» Texto para leitura
= = = = =

A funcionária que chega para auxiliá-lo, e que atende pelo irônico nome de Esperanza (Carmen Maura), não parece ter lá muita prática. Faz com que preencha os papéis necessários e lhe dá um calmante, mas se atrapalha com o resto do ritual. O filho de Miller, convocado especialmente para servir de testemunha, segundo ordena a lei suíça da eutanásia, recusa-se a atender o pai. Este resolve pedir ajuda ao vizinho de motel, um jovem imigrante russo, Tréplev (Ivan Georgiev), que trabalha como garoto de programa.

O filme discute questão tão séria numa chave oscilante entre o riso e a dor. O humor ajuda a desdramatizar a situação, sem atenuar o principal fato, que o personagem termina a vida sozinho, sem ter uma pessoa íntima a quem falar em seu desespero. Daí a apegar-se a essa bondosa atendente, e também ao imigrante de boas intenções, é pouco mais que um passo.

= = = = =

» Trechos das linhas

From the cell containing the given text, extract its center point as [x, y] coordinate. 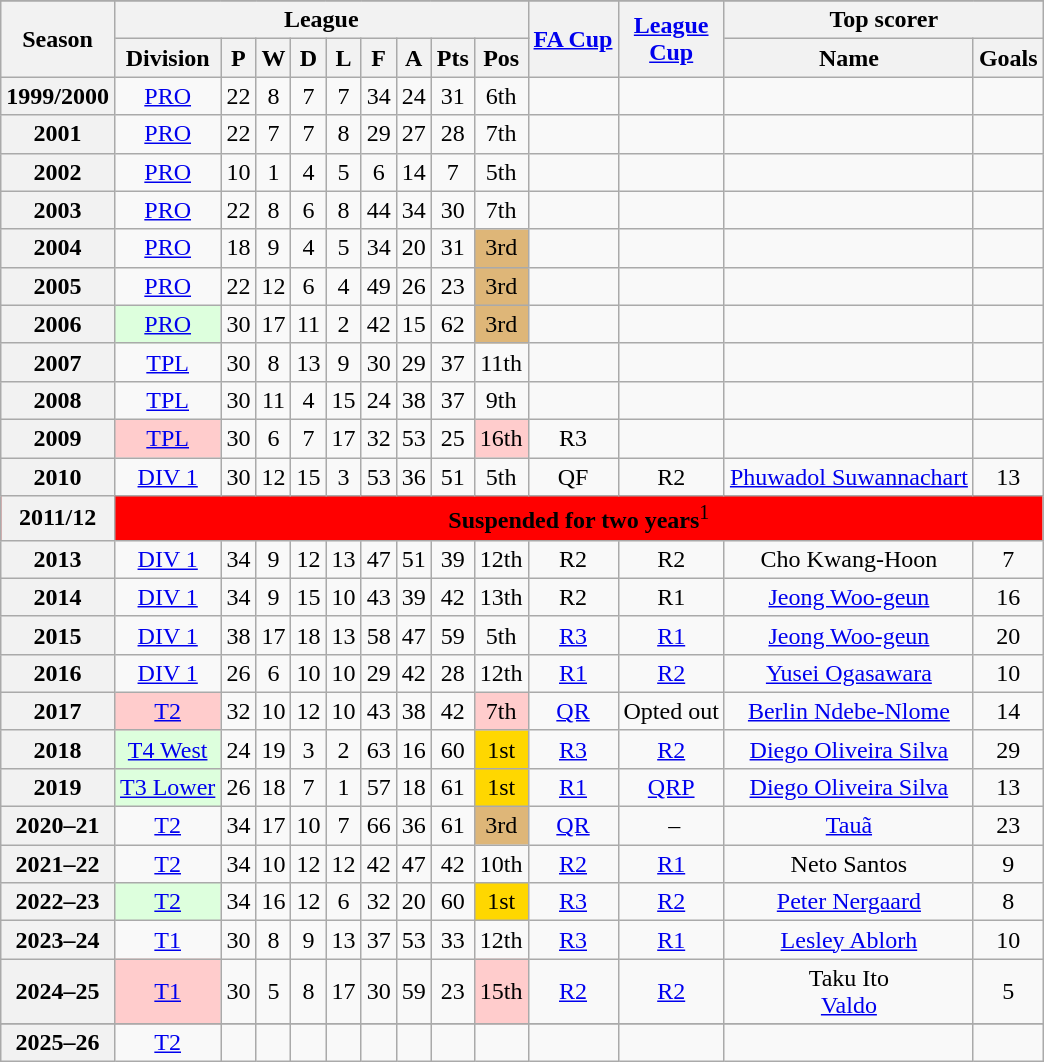
2018 [58, 749]
F [378, 58]
63 [378, 749]
Suspended for two years1 [578, 518]
10th [501, 864]
57 [378, 787]
13th [501, 597]
League [321, 20]
2005 [58, 286]
2014 [58, 597]
T4 West [167, 749]
66 [378, 826]
2008 [58, 400]
Pts [452, 58]
62 [452, 324]
Opted out [671, 711]
2024–25 [58, 992]
T3 Lower [167, 787]
D [308, 58]
2009 [58, 438]
15th [501, 992]
Name [848, 58]
2006 [58, 324]
QRP [671, 787]
Division [167, 58]
A [414, 58]
FA Cup [573, 39]
Pos [501, 58]
27 [414, 134]
Peter Nergaard [848, 902]
Cho Kwang-Hoon [848, 559]
2002 [58, 172]
2017 [58, 711]
19 [274, 749]
58 [378, 635]
2020–21 [58, 826]
2019 [58, 787]
9th [501, 400]
2022–23 [58, 902]
Lesley Ablorh [848, 940]
P [238, 58]
Berlin Ndebe-Nlome [848, 711]
Season [58, 39]
2025–26 [58, 1043]
– [671, 826]
Neto Santos [848, 864]
Yusei Ogasawara [848, 673]
25 [452, 438]
6th [501, 96]
2011/12 [58, 518]
2007 [58, 362]
1999/2000 [58, 96]
11th [501, 362]
2001 [58, 134]
2013 [58, 559]
16th [501, 438]
2003 [58, 210]
Phuwadol Suwannachart [848, 477]
Top scorer [884, 20]
44 [378, 210]
LeagueCup [671, 39]
QF [573, 477]
2004 [58, 248]
2015 [58, 635]
L [344, 58]
2016 [58, 673]
W [274, 58]
2023–24 [58, 940]
2021–22 [58, 864]
Taku ItoValdo [848, 992]
49 [378, 286]
2010 [58, 477]
Tauã [848, 826]
33 [452, 940]
Goals [1008, 58]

= = = = =

» Tarefa
Liste todos os nomes próprios de pessoas citados no texto sobre o filme, na ordem em que surgem.

» Resposta
Esperanza, Carmen Maura, Miller, Tréplev, Ivan Georgiev